Molecular detection of nine rice viruses by a reverse-transcription loop-mediated isothermal amplification assay

Abstract

A reverse-transcription loop-mediated isothermal amplification (RT-LAMP) assay was established for the detection of nine viruses from infected rice plants, including rice black-streaked dwarf virus (RBSDV), rice dwarf virus (RDV), rice gall dwarf virus (RGDV), rice ragged stunt virus (RRSV), rice transitory yellowing virus (RTYV), rice stripe virus (RSV), rice grassy stunt virus (RGSV), rice tungro spherical virus (RTSV), and rice tungro bacilliform virus (RTBV).

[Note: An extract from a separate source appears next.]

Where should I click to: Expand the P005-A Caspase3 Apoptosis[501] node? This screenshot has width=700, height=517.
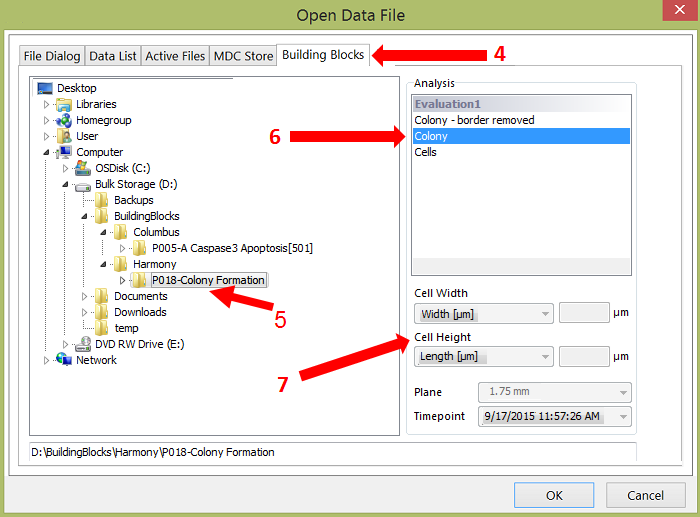pyautogui.click(x=123, y=248)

Virus-specific primer sets were designed from the genome sequences of these viruses. By the combination of RNA rapid extraction and RT-LAMP, these nine viruses could be detected within 2h from infected rice plants. The sensitivities of the assays were either higher than (for RSV, RTBV, and RTYV) or similar (for RDV) to those of one-step RT-PCR. Furthermore, RTBV and RTSV were detected not only in infected rice plants but also in viruliferous insect vectors. The RT-LAMP assays may facilitate studies on rice disease epidemiology, outbreak surveillance, and molecular pathology.